NHK北海道の取材チーム「シラベルカ」。 今回は体重2500グラム未満で生まれた「低出生体重児」についてです。 

(投稿)
「小さく生まれた赤ちゃん『低出生体重児』の母親です。まわりに同じような知り合いがいなくて孤独感や不安でいっぱいでした。『低出生体重児』の出産・育児の大変さを知って欲しいです」

室蘭市に住む「低出生体重児」の母親、高橋日奈さんが寄せてくださった投稿です。

早産などが理由で、体重2500グラム未満で生まれた「低出生体重児」。
40年余り前、1980年には全体の5%ほどでしたが、高齢出産の増加などを背景に増え、今では9%余り。10人に1人は「低出生体重児」となっています。
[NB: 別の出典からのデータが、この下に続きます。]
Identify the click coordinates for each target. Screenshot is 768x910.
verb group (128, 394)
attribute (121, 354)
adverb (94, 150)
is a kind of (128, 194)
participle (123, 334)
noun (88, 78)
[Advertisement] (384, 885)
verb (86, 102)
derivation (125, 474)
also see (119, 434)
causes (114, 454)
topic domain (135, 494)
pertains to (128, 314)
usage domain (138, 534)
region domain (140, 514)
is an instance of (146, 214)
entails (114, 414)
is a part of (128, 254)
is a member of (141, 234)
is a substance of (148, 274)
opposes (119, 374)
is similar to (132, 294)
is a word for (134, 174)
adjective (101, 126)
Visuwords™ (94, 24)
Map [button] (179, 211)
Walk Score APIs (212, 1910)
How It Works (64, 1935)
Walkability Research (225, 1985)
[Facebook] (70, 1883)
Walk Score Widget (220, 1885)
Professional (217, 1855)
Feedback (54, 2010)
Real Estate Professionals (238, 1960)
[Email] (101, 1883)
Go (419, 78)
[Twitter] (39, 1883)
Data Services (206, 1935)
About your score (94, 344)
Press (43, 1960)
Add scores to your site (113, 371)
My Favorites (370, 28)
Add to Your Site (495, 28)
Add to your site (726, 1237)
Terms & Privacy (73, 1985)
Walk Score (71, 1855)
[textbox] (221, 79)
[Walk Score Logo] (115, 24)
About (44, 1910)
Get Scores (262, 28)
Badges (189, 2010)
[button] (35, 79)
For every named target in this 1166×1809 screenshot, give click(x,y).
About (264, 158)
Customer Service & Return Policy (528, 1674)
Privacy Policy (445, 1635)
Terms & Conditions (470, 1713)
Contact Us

ただ、まだまだ、社会の理解は進んでいない現状があり、投稿してくださった高橋さんも困難を感じているということです。
小さな命を育むために必要とされる支援はー。「シラベルカ」チームが調べてきました。


育児の不安と孤独感

高橋さんの次女、愛乃さん(3歳)は772グラムで生まれた「低出生体重児」です。
自分では呼吸ができず、人工呼吸器をつけて命はつなぎ止めましたが、心臓にも異常が見つかり、生後は危険な状況が続いたといいます。

高橋日奈さん
「2か月ぐらいまでは本当に1歩進んだと思ったら3歩ぐらい下がるぐらい、すごい毎日がドキドキで…」

「低出生体重児」は体のさまざまな器官が十分に成長しないまま生まれてきます。
愛乃さんも目の網膜の発達が不十分で、3歳になった今も治療を続けています。
「低出生体重児」の多くは生後、継続的な医療ケアが必要とされる「医療的ケア児」です。
周りに同じような境遇の知り合いはおらず、高橋さんの子育ては悩みを抱えながらの毎日だったといいます。

高橋日奈さん
「小さく生まれたことで、これからどうなるんだろうって。大きくなるかなとか。すごい不安を抱えていくことになる。独りぼっちだなっていう感覚が強かった」

高橋さんは今年、「低出生体重児」の親たちに呼びかけ、サークルを結成。オンラインで情報交換を始めました。
多くの人に知ってもらおうと仲間と各地でイベントも開いていますが、まだまだ理解は進んでいないと感じています。

高橋日奈さん
「『小さく生まれただけでしょ』って思われがちなのかな。どこに相談していいかとか、どういうふうに相談していいかが分からなくなってしまう方もいると思います。寄り添って話を聞いてもらえるだけでも、すごく違うと思うので、そういう対応はもっとしていただけたらうれしいと思うんですけれども」


「リトルベビーハンドブック」

「低出生体重児」の親へのサポートについて考えを聞くため、北海道庁を訪ねました。
子ども子育て支援課の菅谷雅之主幹は支援の仕組みづくりに向けて、道としても準備を進めていることを明らかにしました。

北海道子ども子育て支援課  菅谷雅之主幹
「小さな赤ちゃんをお持ちのご家族が不安な気持ちに駆られるとか、客観的にお子さんの成長を見られなくなってしまうということが言われていますので、そういうことを解消することを目的に『リトルベビーハンドブック』の作成を考えています」

道が作成を進めているという「リトルベビーハンドブック」。
「低出生体重児」向けの母子手帳のことです。各地で発行する動きが広がっています。

赤ちゃんの成長を記録する母子手帳は通常、標準的な赤ちゃんを想定して体重は1キロ以上しか記入できません。
このため、「低出生体重児」の親は体重が書き込めず、小さく生んでしまった自分を責めてしまったり、「ほかの子と比べて成長できていない」と不安を強めてしまったりすることにつながってきました。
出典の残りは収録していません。